Note: you may need to restart the kernel to use updated packages.


In [23]:
import os
import numpy as np
from matplotlib.image import imread, imsave
from colorspacious import cspace_convert

input_folder = 'raw_data/data'
output_folder = 'raw_data/Simulated_GreenBlind50'

#Make sure output folder exists
os.makedirs(output_folder, exist_ok=True)

# Green-blind simulation configuration
cvd_space = {
    "name": "sRGB1+CVD",
    "cvd_type": "deuteranomaly", #green
    "severity": 50
}

# Process each image
for filename in os.listdir(input_folder):
    if filename.lower().endswith((".png", ".jpg", ".jpeg")):
        img_path = os.path.join(input_folder, filename)
        img = imread(img_path)

        if img.max() > 1.0:
            img = img / 255.0

        simulated_img = cspace_convert(img, cvd_space, "sRGB1")
        simulated_img = np.clip(simulated_img, 0, 1)

        output_path = os.path.join(output_folder, f"{os.path.splitext(filename)[0]}_greenblind.png")
        imsave(output_path, simulated_img)

print("Completed green color blindness simulation!")

✅ Completed green color blindness simulation!


## Organizing Image Dataset into Subfolders per Class

### normal version data

In [1]:

import os
import shutil

source_folder = 'raw_data/data'

for filename in os.listdir(source_folder):
    if filename[0].isdigit():
        first_digit = filename[0] 
        target_folder = os.path.join(source_folder, first_digit)

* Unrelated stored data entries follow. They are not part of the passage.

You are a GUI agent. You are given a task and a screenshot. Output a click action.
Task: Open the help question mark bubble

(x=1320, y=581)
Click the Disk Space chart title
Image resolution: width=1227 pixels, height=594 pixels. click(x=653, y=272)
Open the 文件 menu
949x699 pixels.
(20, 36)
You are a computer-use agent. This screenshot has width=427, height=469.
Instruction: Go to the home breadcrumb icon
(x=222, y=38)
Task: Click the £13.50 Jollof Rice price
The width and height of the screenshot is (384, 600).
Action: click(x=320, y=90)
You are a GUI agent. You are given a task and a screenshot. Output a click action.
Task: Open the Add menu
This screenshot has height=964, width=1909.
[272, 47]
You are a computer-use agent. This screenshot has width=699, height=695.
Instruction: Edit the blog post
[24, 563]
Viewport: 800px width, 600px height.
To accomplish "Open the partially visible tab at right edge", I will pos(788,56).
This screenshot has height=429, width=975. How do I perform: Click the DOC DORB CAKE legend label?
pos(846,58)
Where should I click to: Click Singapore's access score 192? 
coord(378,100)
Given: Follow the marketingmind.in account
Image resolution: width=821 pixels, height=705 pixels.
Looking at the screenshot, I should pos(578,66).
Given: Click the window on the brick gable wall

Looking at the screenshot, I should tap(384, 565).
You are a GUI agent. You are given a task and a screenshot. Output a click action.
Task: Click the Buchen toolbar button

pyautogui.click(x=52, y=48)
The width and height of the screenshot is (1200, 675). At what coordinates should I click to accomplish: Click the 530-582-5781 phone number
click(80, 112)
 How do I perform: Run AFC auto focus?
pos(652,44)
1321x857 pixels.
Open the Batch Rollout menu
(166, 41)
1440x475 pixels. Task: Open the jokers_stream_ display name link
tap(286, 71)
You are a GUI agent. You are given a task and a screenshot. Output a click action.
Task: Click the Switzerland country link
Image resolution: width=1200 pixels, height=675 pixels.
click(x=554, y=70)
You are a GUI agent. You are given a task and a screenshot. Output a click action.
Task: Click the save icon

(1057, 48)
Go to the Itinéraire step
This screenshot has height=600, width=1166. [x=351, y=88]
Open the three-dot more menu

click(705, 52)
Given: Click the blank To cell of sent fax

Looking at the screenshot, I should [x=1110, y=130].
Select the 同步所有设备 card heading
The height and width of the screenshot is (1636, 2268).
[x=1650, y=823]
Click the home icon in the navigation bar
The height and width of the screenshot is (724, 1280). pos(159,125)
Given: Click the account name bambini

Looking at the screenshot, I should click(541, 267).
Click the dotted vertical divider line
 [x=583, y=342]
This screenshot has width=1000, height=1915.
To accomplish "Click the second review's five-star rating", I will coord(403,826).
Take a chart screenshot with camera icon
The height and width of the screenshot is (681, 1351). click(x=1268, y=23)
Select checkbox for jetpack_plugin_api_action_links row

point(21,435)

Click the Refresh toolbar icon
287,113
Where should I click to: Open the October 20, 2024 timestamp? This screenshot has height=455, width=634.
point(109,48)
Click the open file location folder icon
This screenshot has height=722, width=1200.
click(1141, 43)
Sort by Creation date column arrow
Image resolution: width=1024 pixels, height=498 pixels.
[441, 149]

        os.makedirs(target_folder, exist_ok=True)

        src_path = os.path.join(source_folder, filename)
        dst_path = os.path.join(target_folder, filename)

        shutil.move(src_path, dst_path)

### Simulated_GreenBlind data

In [2]:
import os
import shutil

source_folder = 'raw_data/Simulated_GreenBlind50'

for filename in os.listdir(source_folder):
    if filename[0].isdigit():
        first_digit = filename[0] 
        target_folder = os.path.join(source_folder, first_digit)

        os.makedirs(target_folder, exist_ok=True)

        src_path = os.path.join(source_folder, filename)
        dst_path = os.path.join(target_folder, filename)

        shutil.move(src_path, dst_path)

## Merge Simulated and Original Image Data into One Dataset

In [None]:
import os
import shutil

source1 = 'raw_data/data'
source2 ='raw_data/Simulated_GreenBlind50'
destination = 'raw_data/merged_data'

os.makedirs(destination, exist_ok=True)

for class_name in [str(i) for i in range(10)]:
    class_path1 = os.path.join(source1, class_name)
    class_path2 = os.path.join(source2, class_name)
    dest_class_path = os.path.join(destination, class_name)

    os.makedirs(dest_class_path, exist_ok=True)

    for file in os.listdir(class_path1):
        shutil.copy(os.path.join(class_path1, file), os.path.join(dest_class_path, file))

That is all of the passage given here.